Irwin County Detention Center, the facility at the center of the complaint, is required to follow medical standards put in place by ICE in 2011. The standards state that "female detainees shall receive routine, age appropriate gynecological and obstetrical health care, consistent with recognized community guidelines for women's health services."
According to those standards, health care services must be provided by personnel who are "licensed, certified, credentialed and/or registered in compliance with applicable state and federal requirements."
Health care providers are chosen by the facility from among the local community providers willing to accept ICE detainees as patients, an ICE official said, adding that in some cases, the facility provider or clinical director may have community contacts they routinely work with.
LaSalle Corrections, which operates the facility, did not immediately respond to CNN's request for comment.

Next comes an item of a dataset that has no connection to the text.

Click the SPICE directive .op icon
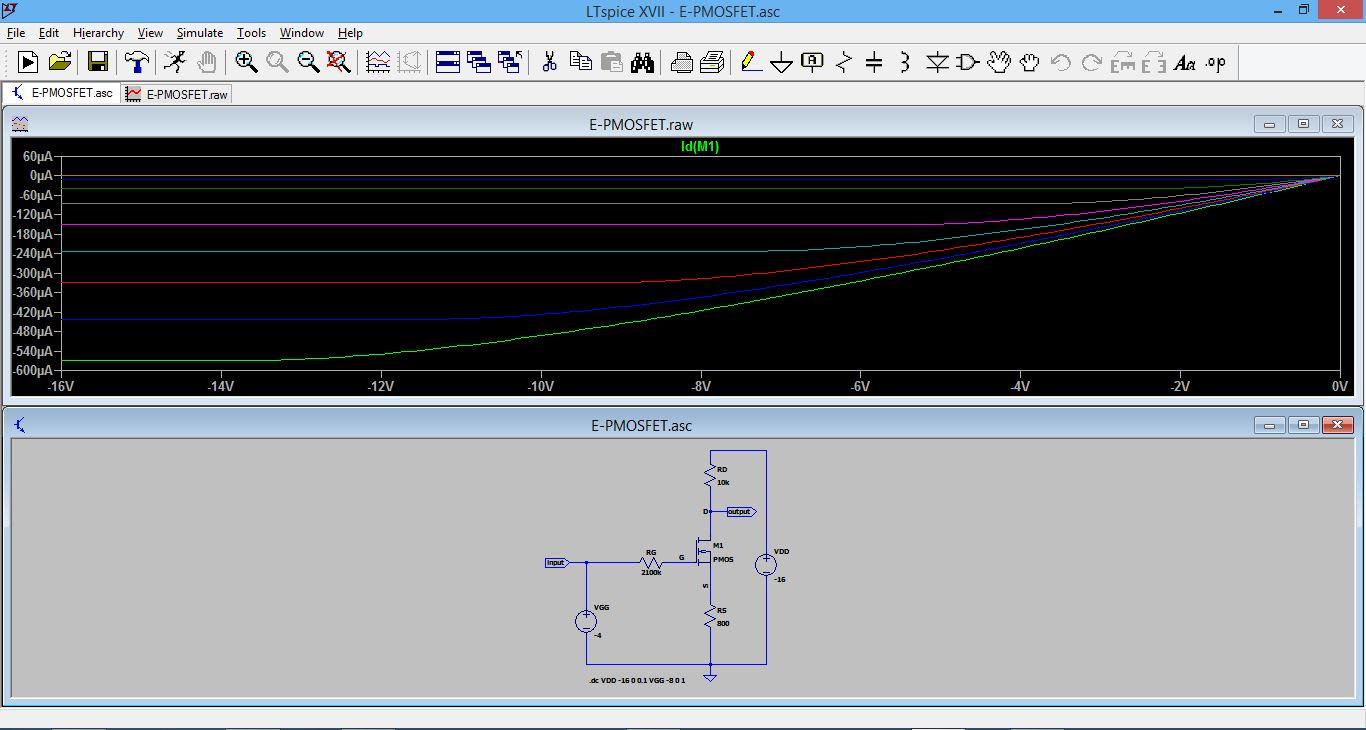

Wooten didn't elaborate on the hysterectomy allegations during a news conference in Georgia on Tuesday. Priyanka Bhatt, a staff attorney at Project South, said, however, that over the years "our coalition has heard from several women who have either had a hysterectomy done or have talked to other immigrants who have had a hysterectomy done."
A detained immigrant told Project South that she had spoken to five different women at Irwin County Detention Center between October and December 2019 who had a hysterectomy.

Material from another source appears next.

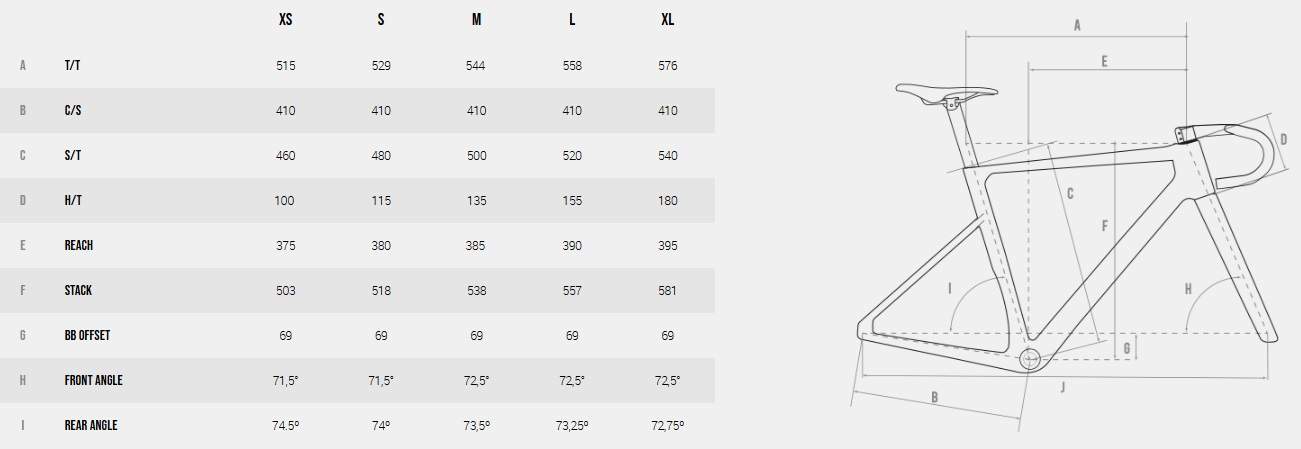Select the STACK row label
The width and height of the screenshot is (1301, 449).
(x=78, y=290)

"When I met all these women who had had surgeries, I thought this was like an experimental concentration camp. It was like they're experimenting with our bodies," said the immigrant, whose name was not disclosed by the organization.
Leeann Culbreath, co-founder and co-chair of South Georgia Immigrant Support Network, a humanitarian organization, recalled conversations with a handful of detained women over recent years who shared concerns about gynecological care.
"With alarming frequency we hear about women who've received gynecological procedures," Culbreath said. "Sometimes they were not given an opportunity to give consent for that."
The anecdotes in the whistleblower complaint confirmed Culbreath's concerns. "That affirmed my worst fears about what might be happening here," she told CNN.
Wooten describes speaking with detained women who didn't fully understand why they had the medical procedure.
"These immigrant women, I don't think they really, totally, all the way understand this is what's going to happen depending on who explains it to them," Wooten said.
The complaint also alleges the facility didn't take necessary precautions to avoid the spread of Covid-19, which ultimately motivated Wooten to come forward.
"I began to ask questions about why would the detainees not be tested -- symptomatic or non-symptomatic," Wooten said. "But what broke the back and the last straw was looking in and living it for yourself. Coming to work and being told that even though you're being tested, you can report when CDC guidelines says stay home and a doctor's note says stay home."
The allegations raised by Wooten are similar to those surfacing around the country from immigrants held at ICE facilities, according to court documents, lawyers and other whistleblowers. They include treating Covid-19 symptoms with over-the-counter cold medication, lack of social distancing and transfers of detainees despite heightened risk of spreading the virus.
Wooten, according to the complaint, had "pleaded with ICDC Warden David Paulk in March when the facility had its first Covid-19 case to stop all transfers of individuals in and out the facility, but the Warden did not listen."
According to ICE statistics, there have been 43 total confirmed Covid-19 cases at the Irwin County Detention Center. There have been more than 5,799 cases overall nationwide at ICE detention centers.
This story has been updated with additional reporting and reaction.